Líder do PT na Câmara criticou o “servilismo” dos procuradores com o amigo da família Bolsonaro, mesmo após ele faltar a dois depoimentos sobre R$ 1,2 milhão

Gustavo Bezerra

Líder do PT na Câmara, deputado Paulo Pimenta

O líder do PT na Câmara, deputado Paulo Pimenta (RS), criticou nesta sexta-feira (28) a subserviência do Ministério Público diante do laranja da família Bolsonaro, o motorista Fabrício Queiroz. Mesmo após faltar a dois depoimentos, ele é tratado pelos procuradores com um nível de compreensão e servilismo que destoa completamente da animosidade, desrespeito e perseguição dispensados aos investigados da Lava Jato. “A Lava Jato diante do Queiroz e do clã Bolsonaro vai mudar de nome e passará a se chamar Passa Pano”, disse Pimenta.

Nesta quinta-feira (27), o Ministério Público “engoliu” oficialmente o argumento da defesa de Queiroz, segundo a qual o investigado seria portador de enfermidade grave e só poderia prestar depoimento após uma cirurgia. O que a defesa e os procuradores – que parecem trabalhar em parceria – não explicaram é por que Queiroz tem condições de dar uma entrevista ao SBT, mas não tem condições de prestar depoimento.

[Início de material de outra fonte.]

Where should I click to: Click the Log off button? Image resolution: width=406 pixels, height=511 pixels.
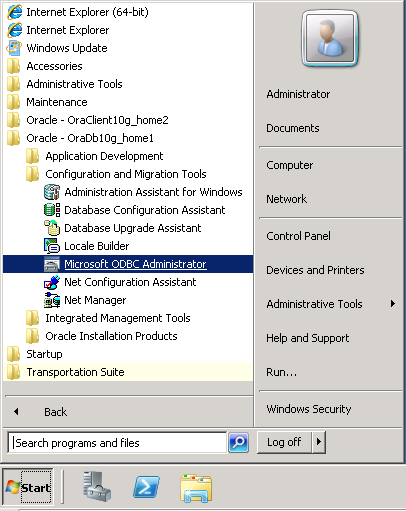point(284,442)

“É no mínimo ridícula a posição do Ministério Público sobre esse assunto do Queiroz, o laranja da família metralha. O Ministério Público deu uma declaração, que é uma espécie de declaração do advogado de defesa: que o Queiroz está doente e que, portanto, é necessário que se aguarde ele fazer uma cirurgia para prestar depoimento”, protestou Paulo Pimenta, em vídeo divulgados nas redes sociais.

O líder petista insistiu na pergunta que continua sem resposta: “Se ele pôde dar uma entrevista ao SBT, porque não pode dar um depoimento ao Ministério Público? Se ele tem condições de falar com a imprensa, tem todas as condições de prestar um depoimento antes da cirurgia. É ridículo, isso é jogo de cena, é inaceitável a covardia do Ministério Público no caso do Queiroz”.

Fabrício Queiroz – amigo próximo da família Bolsonaro e ex-assessor de Flávio Bolsonaro na Assembleia Legislativa do Rio de Janeiro – foi flagrado pelo Conselho de Controle de Atividades Financeiras (Coaf) em transações bancárias que somam R$ 1,28 milhão. Os valores são incompatíveis com sua renda. Depois de semanas em silêncio, ele argumentou em entrevista que os valores se devem a sua atividade informal como vendedor de veículos.